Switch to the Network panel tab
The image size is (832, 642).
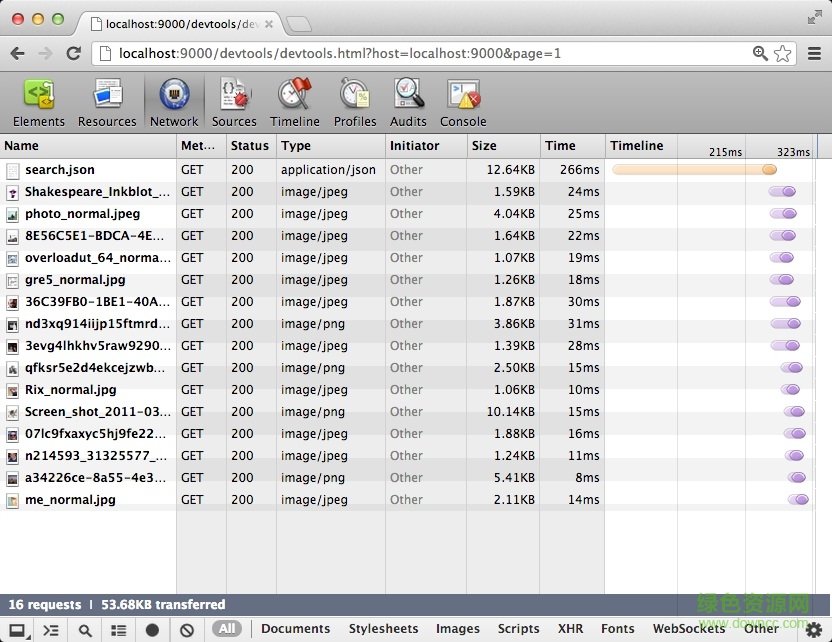click(173, 102)
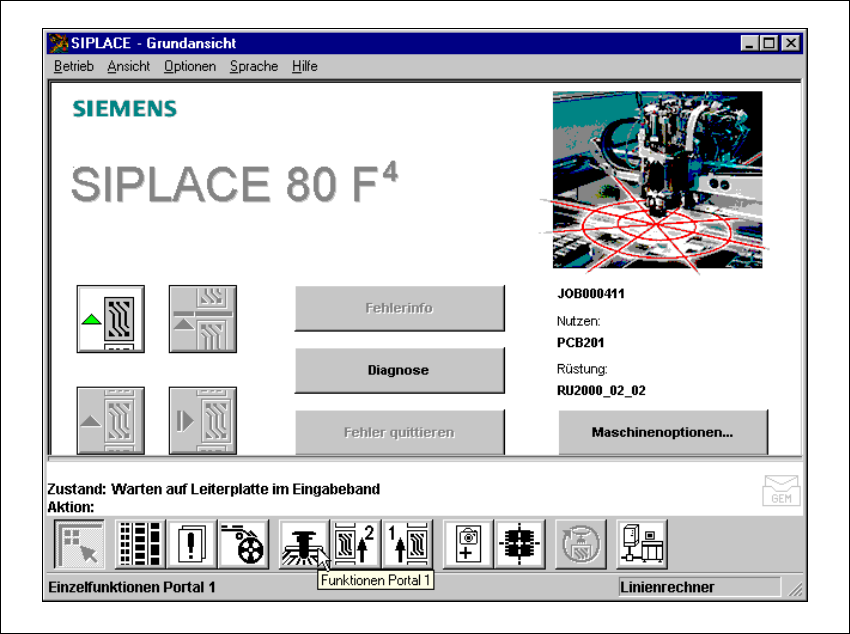
Task: Click the component tape reel icon
Action: click(243, 544)
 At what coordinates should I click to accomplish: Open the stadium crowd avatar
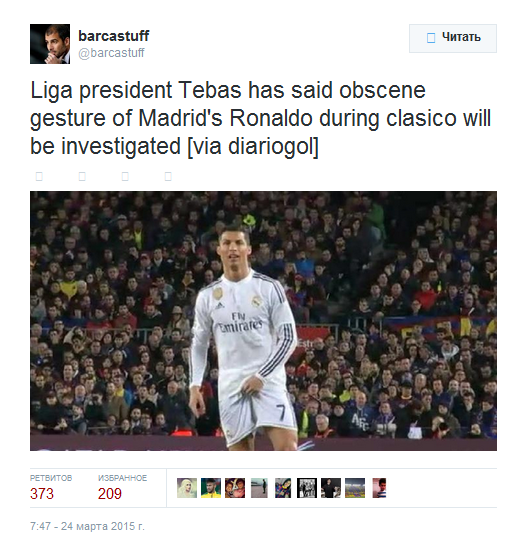[x=355, y=488]
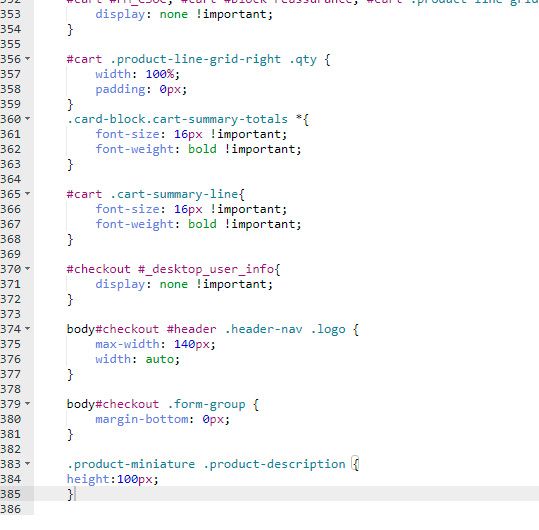Fold the product-description block at line 383

pyautogui.click(x=28, y=464)
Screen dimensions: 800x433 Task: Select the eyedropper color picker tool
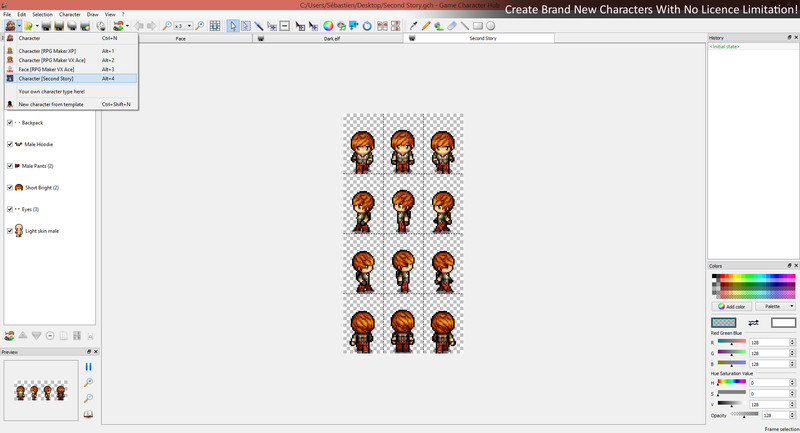tap(413, 26)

EXERCISE:
Every entry, exactly as written: transcribe it, passing over any pictures.

ANSWER BOX:
Switch to the Network panel tab
The image size is (832, 642).
click(173, 102)
Task: Click the component tape reel icon
Action: click(243, 544)
 At what coordinates should I click to accomplish: Open the stadium crowd avatar
[x=355, y=488]
Fold the product-description block at line 383

pyautogui.click(x=28, y=464)
Screen dimensions: 800x433 Task: Select the eyedropper color picker tool
tap(413, 26)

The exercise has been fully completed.